About this exercise: Search the records for the word "ブラジル代表" and pick out every line that has it.

Exercise materials:
____

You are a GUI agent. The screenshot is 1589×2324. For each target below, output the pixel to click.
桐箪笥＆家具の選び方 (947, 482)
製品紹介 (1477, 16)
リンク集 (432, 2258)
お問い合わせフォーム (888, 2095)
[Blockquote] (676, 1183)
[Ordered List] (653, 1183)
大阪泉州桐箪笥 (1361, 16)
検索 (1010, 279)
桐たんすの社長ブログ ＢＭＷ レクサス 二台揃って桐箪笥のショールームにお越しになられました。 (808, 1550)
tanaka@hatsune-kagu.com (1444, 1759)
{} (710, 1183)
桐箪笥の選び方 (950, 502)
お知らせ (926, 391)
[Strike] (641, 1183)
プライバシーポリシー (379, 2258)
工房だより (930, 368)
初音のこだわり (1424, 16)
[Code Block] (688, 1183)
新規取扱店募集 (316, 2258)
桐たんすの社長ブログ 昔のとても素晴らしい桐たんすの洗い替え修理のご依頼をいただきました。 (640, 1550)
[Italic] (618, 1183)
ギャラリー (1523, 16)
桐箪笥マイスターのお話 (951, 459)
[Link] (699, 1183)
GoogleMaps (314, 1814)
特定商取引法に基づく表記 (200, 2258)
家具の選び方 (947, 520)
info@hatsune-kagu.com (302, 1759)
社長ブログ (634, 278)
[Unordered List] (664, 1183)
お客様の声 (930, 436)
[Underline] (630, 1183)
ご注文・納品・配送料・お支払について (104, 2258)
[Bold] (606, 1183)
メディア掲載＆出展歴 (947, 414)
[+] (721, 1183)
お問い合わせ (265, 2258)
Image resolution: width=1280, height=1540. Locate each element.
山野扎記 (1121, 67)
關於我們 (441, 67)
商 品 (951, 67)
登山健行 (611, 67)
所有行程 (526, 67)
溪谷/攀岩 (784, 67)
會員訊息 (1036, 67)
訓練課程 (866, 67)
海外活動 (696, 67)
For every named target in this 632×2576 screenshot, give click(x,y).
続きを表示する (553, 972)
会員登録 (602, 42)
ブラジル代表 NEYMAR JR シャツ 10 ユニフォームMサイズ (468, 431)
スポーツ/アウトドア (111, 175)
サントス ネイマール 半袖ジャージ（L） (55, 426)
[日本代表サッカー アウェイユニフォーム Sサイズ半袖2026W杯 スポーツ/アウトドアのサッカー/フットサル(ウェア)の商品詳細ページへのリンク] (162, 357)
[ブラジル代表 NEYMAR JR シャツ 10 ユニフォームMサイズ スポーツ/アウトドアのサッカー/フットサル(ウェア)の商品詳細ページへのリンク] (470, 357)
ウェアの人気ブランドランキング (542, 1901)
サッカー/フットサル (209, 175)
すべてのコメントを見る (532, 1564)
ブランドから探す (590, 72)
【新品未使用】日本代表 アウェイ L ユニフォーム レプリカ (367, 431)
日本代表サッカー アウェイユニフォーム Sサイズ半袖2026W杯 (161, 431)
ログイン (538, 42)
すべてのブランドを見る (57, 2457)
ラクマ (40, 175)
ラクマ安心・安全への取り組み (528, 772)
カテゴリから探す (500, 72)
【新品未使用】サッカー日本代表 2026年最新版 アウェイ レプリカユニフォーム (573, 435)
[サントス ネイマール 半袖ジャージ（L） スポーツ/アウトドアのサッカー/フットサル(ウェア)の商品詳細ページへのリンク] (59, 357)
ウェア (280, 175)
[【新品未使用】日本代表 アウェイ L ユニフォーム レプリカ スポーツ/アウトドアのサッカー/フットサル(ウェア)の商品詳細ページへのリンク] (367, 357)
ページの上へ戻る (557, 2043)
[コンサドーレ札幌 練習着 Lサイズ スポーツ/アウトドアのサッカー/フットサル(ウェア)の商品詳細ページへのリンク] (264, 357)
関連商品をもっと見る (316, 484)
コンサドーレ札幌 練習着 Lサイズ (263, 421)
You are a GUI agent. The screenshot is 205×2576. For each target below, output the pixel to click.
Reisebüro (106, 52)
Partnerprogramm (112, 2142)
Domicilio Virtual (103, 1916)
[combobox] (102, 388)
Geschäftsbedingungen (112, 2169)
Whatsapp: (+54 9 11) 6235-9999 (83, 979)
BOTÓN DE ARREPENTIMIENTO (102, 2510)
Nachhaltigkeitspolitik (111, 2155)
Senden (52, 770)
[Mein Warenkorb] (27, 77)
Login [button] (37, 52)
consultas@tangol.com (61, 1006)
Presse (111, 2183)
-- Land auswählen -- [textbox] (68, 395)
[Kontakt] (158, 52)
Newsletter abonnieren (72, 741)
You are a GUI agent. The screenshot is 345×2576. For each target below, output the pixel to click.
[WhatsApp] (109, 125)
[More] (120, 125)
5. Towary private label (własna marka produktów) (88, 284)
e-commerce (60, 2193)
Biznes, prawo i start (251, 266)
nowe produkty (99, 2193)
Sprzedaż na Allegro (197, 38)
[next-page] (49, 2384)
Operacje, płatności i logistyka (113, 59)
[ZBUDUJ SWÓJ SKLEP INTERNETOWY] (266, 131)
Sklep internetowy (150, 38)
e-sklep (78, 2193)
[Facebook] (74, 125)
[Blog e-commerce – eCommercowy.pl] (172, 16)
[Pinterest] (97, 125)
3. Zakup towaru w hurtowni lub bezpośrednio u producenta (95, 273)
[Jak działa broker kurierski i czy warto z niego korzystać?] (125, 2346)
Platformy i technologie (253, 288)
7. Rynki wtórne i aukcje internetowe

____

Task result:
ブラジル代表 NEYMAR JR シャツ 10 ユニフォームMサイズ (468, 431)
[ブラジル代表 NEYMAR JR シャツ 10 ユニフォームMサイズ スポーツ/アウトドアのサッカー/フットサル(ウェア)の商品詳細ページへのリンク] (470, 357)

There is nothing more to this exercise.